Tuesday, January 24, 2012

Problems with PDFbox Extension in Greenstone 2.85

The new features document for 2.85 indicates that there is significant improvement in the PDFbox extension which is usually an add-in to the Apache web server.

When you run Greenstone it pops up a message box noting the PDFbox extension has not been installed and listing a URL for the greenstone developer's TRAC site.

Problem #1

The files referenced by the URL in the box and on the developer's blog are not valid archive files. Both the .zip file and the .gz file are 8kb in size instead of the expect 9mb and cannot be opened in an archive manager. So you cannot get the latest version. Searching the TRAC site is a lesson in frustration.

I tried packaging the source files from the TRUNK and adding them manually to the greenstone\ext folder but when launching the GLI it fails to load until they are removed. Next i looked at the pdfbox project page but their files don't seem compatible. So i decided to use the an older version.

Problem #2

Finding an old version was a bit of work but i managed to find a link in the TRAC site and to download the .zip (9mb) and to extract the files to the greenstone\ext folder. Ran the GLI and configured the PDFplugin to use the PDFbox  extension. Created a new collection and imported a bunch of small PDF files. Only 2 got imported as the others were rejected. The problem was a 'writable error'. I checked the pdf-box folder in greenstone\gli and it was marked as read-only so i reset the permissions for the folder and its contents and re-ran the GLI and the import. This time it looked liked the files were imported but the PDFbox failed with a java error. The workaround was to untick the pdfbox checkbox in the pdfplugin. Now all the pdf's were imported ok but none of the enhanced features offered by pdfbox were available.

After wasting a morning chasing this problem down I had to advise the students NOT to use pdfbox but to go back to the old workarounds of converting their PDF files to older 1.4 versions. A big disappointment!

Wednesday, January 11, 2012

Installing Greenstone 2.85 on Windows 7

Do Not Install Greenstone 2.85 as Administrator in Window 7 Ultimate 32-bit

I removed greenstone 2.84 from my machine in prep for the new version. The old version had worked fine and had been installed as admin to c:\program files\greenstone. I also got another laptop over xmas for testing win stuff so i installed 2.85 to that. It runs Windows 7 Home Premium 64 bit (argh why so many versions?) and the install was straightforward and ended up in c:\program files\greenstone so i didn't anticpate any problems.



Ran Greenstone-2.85-windows.exe as Administrator and it installed OK to c:\progam files\greenstone but when I ran the GLI and the following error message was returned:

Cannot initialize Network (reason WSASYSNOTREADY)


So we shut down greenstone and removed the software and tried the install again with the same result. We shut it down and then checked to see if anything was conflicting with it's web server.

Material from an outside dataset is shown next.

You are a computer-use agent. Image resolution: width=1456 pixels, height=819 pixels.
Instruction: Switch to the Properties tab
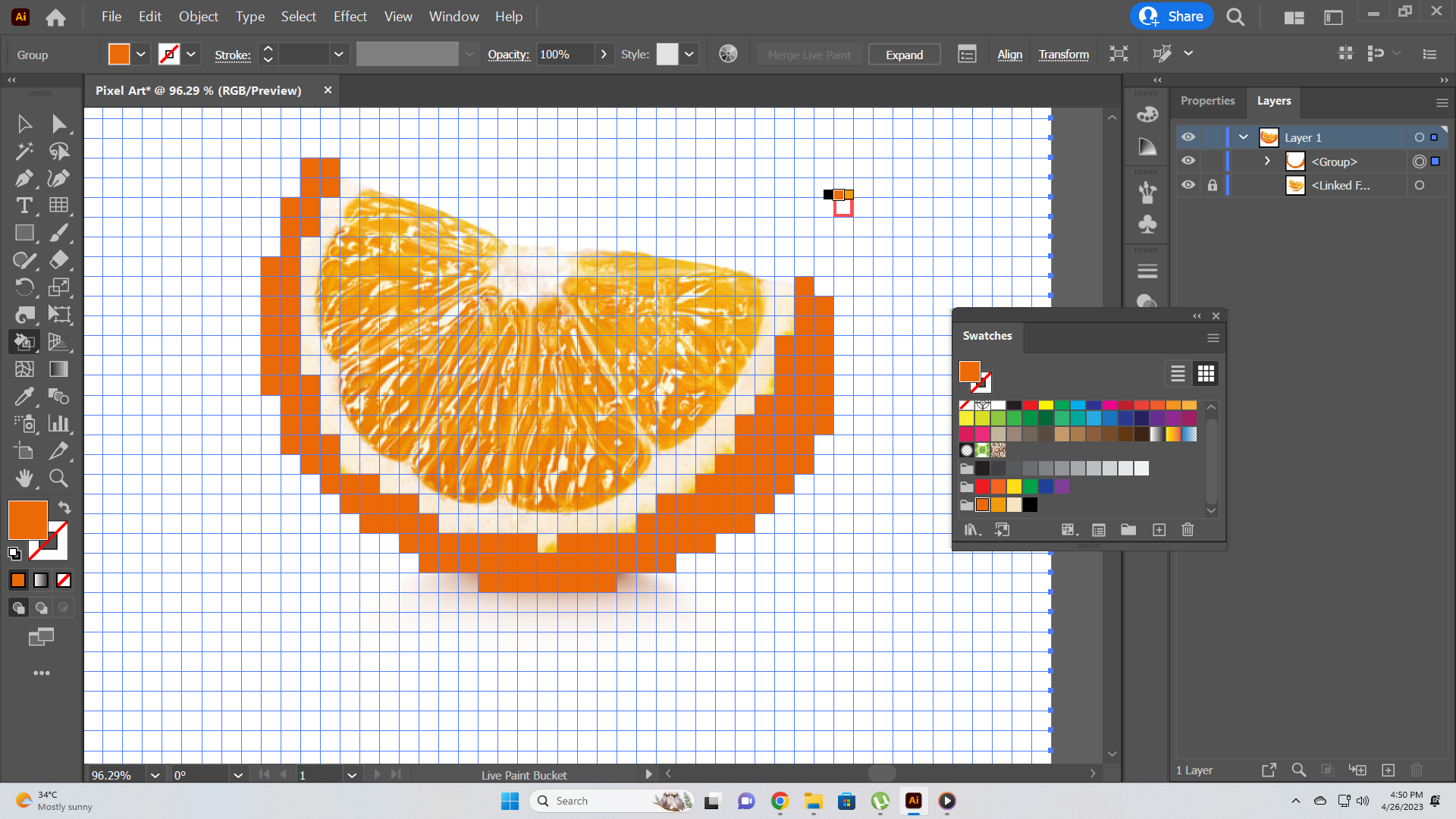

We opened a terminal window and ran netstat:


C:\Users\gnickers>netstat -an |find /i "Listening"
  TCP    0.0.0.0:135            0.0.0.0:0
  TCP    0.0.0.0:445            0.0.0.0:0
  TCP    0.0.0.0:3390           0.0.0.0:0
  TCP    0.0.0.0:5357           0.0.0.0:0
  TCP    0.0.0.0:17500          0.0.0.0:0
  TCP    0.0.0.0:34378          0.0.0.0:0
  TCP    0.0.0.0:49152          0.0.0.0:0
  TCP    0.0.0.0:49153          0.0.0.0:0
  TCP    0.0.0.0:49154          0.0.0.0:0
  TCP    0.0.0.0:49155          0.0.0.0:0
  TCP    0.0.0.0:49156          0.0.0.0:0
  TCP    127.0.0.1:80           0.0.0.0:0




And oddly enough there were 2 instances of a web server running on port 80. We ran a ports check cports using  and found two processes listed but when we went to kill them in the windows task manager they were not there!   Looks like greenstone did not clean up after itself!


Only a hard reset got rid of them. We next did an install of Greenstone but not as the administrator and this installed the program to users\gnickers\greenstone and it ran fine. We shut it down and checked the active ports with netstat and the httpd instance had shut down correctly. 


So the change is that unlike 2.84 the new version cannot be installed using admin privileges (which makes sense). Would have be nice to put this in the release notes.


Those who are installing greenstone for the first time may also run into the problem of some other program using port 80 which is the standard port for web traffic. Older versions of Skype were bad for doing this. 


To check type cmd in the start text box and press ENTER. The run netstat using the above syntax. The cports program (search on Google) provides more info that netstat but you must run it as admin. If you have Skype using port 80 set your skype options in the Connection tab to use a different port such as 34378 or something. A list of ports is available on Wikipedia and other sources.

The other solution is to install Greenstone and then select Start >  Programs > Greenstone 2.85 > Greenstone Server and select File, Settings from the menu. Now change the Port Number from 80 to something like 8080  or some other port not in use.